- What to do
Entries must be copied exactly, with nothing left out.
Given records START
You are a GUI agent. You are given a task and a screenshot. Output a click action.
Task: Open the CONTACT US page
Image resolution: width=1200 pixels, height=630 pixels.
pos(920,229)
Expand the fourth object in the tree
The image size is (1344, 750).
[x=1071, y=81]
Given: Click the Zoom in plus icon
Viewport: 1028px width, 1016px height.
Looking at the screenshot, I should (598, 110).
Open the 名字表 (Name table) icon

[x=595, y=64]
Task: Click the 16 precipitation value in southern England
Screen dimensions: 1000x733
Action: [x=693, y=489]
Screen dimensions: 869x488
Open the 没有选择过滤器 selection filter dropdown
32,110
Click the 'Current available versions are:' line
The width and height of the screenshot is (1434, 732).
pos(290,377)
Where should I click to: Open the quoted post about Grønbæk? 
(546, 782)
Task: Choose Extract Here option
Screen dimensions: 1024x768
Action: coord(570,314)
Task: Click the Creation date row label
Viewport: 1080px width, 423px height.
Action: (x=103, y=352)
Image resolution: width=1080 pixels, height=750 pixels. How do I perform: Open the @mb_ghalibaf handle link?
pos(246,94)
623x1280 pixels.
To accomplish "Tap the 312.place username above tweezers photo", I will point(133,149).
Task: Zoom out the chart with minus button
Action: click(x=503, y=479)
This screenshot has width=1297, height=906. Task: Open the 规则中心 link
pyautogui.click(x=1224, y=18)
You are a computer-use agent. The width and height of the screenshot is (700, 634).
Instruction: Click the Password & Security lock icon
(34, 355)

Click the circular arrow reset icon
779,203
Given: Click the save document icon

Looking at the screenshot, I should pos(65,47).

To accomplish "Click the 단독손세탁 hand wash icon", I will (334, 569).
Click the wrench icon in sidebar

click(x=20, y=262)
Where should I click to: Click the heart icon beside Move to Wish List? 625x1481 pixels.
Given records END
- Finished task
You are a GUI agent. You are given a task and a screenshot. Output a click action.
Task: Open the CONTACT US page
Image resolution: width=1200 pixels, height=630 pixels.
pos(920,229)
Expand the fourth object in the tree
The image size is (1344, 750).
[x=1071, y=81]
Given: Click the Zoom in plus icon
Viewport: 1028px width, 1016px height.
Looking at the screenshot, I should (598, 110).
Open the 名字表 (Name table) icon

[x=595, y=64]
Task: Click the 16 precipitation value in southern England
Screen dimensions: 1000x733
Action: [x=693, y=489]
Screen dimensions: 869x488
Open the 没有选择过滤器 selection filter dropdown
32,110
Click the 'Current available versions are:' line
The width and height of the screenshot is (1434, 732).
pos(290,377)
Where should I click to: Open the quoted post about Grønbæk? 
(546, 782)
Task: Choose Extract Here option
Screen dimensions: 1024x768
Action: coord(570,314)
Task: Click the Creation date row label
Viewport: 1080px width, 423px height.
Action: (x=103, y=352)
Image resolution: width=1080 pixels, height=750 pixels. How do I perform: Open the @mb_ghalibaf handle link?
pos(246,94)
623x1280 pixels.
To accomplish "Tap the 312.place username above tweezers photo", I will point(133,149).
Task: Zoom out the chart with minus button
Action: click(x=503, y=479)
This screenshot has width=1297, height=906. Task: Open the 规则中心 link
pyautogui.click(x=1224, y=18)
You are a computer-use agent. The width and height of the screenshot is (700, 634).
Instruction: Click the Password & Security lock icon
(34, 355)

Click the circular arrow reset icon
779,203
Given: Click the save document icon

Looking at the screenshot, I should pos(65,47).

To accomplish "Click the 단독손세탁 hand wash icon", I will (334, 569).
Click the wrench icon in sidebar

click(x=20, y=262)
Where should I click to: Click the heart icon beside Move to Wish List? 625x1481 pixels.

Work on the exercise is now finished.